*WHAT THE EXERCISE ASKS*: Only one stretch of the listing below is wanted. Give it again exactly, from the line with "The height and width of the screenshot is (600, 710)." through the line with "Screen dimensions: 853x464".

= = =

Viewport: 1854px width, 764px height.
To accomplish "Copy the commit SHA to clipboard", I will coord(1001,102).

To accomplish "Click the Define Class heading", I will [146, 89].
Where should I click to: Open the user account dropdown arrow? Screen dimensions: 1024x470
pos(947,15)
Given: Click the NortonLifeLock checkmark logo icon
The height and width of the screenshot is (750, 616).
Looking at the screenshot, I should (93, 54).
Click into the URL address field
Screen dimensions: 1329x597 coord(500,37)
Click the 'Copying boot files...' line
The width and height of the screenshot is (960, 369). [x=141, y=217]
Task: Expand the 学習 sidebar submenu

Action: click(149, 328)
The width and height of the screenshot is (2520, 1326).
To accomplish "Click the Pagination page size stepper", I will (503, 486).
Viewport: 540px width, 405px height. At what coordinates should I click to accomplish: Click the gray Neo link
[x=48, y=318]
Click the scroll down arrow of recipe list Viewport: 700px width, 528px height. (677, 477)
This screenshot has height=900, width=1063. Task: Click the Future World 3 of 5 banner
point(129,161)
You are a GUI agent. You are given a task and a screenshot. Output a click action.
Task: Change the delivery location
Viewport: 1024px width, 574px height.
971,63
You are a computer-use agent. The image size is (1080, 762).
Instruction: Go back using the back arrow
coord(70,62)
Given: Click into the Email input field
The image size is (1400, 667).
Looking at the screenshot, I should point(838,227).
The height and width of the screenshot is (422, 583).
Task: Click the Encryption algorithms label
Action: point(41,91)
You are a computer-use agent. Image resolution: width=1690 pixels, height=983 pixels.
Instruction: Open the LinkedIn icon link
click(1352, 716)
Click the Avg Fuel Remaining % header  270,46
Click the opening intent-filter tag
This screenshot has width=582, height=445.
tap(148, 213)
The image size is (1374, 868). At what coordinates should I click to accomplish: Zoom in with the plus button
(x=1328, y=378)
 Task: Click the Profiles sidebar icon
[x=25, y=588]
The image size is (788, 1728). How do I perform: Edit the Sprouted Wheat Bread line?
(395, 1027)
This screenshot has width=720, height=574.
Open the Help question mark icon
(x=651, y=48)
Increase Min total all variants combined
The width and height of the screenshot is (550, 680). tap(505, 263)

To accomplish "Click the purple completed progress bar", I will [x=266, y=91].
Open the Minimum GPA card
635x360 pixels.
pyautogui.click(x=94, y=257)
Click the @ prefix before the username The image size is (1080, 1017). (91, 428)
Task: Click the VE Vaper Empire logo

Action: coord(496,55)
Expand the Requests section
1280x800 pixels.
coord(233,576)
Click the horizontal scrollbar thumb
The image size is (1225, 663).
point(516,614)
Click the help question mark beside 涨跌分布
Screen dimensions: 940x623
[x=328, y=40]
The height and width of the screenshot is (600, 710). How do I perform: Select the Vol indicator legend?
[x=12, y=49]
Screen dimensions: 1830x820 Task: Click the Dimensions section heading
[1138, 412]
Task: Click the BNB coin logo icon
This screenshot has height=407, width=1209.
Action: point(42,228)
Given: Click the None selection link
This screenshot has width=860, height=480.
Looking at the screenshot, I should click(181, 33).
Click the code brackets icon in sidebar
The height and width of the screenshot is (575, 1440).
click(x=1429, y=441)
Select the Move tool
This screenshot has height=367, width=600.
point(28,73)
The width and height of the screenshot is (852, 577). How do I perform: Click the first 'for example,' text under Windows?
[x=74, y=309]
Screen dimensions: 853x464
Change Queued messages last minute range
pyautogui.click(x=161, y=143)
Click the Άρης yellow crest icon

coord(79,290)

= = =

*RESPONSE FOR THIS EXERCISE*:
The height and width of the screenshot is (600, 710). How do I perform: Select the Vol indicator legend?
[x=12, y=49]
Screen dimensions: 1830x820 Task: Click the Dimensions section heading
[1138, 412]
Task: Click the BNB coin logo icon
This screenshot has height=407, width=1209.
Action: point(42,228)
Given: Click the None selection link
This screenshot has width=860, height=480.
Looking at the screenshot, I should click(181, 33).
Click the code brackets icon in sidebar
The height and width of the screenshot is (575, 1440).
click(x=1429, y=441)
Select the Move tool
This screenshot has height=367, width=600.
point(28,73)
The width and height of the screenshot is (852, 577). How do I perform: Click the first 'for example,' text under Windows?
[x=74, y=309]
Screen dimensions: 853x464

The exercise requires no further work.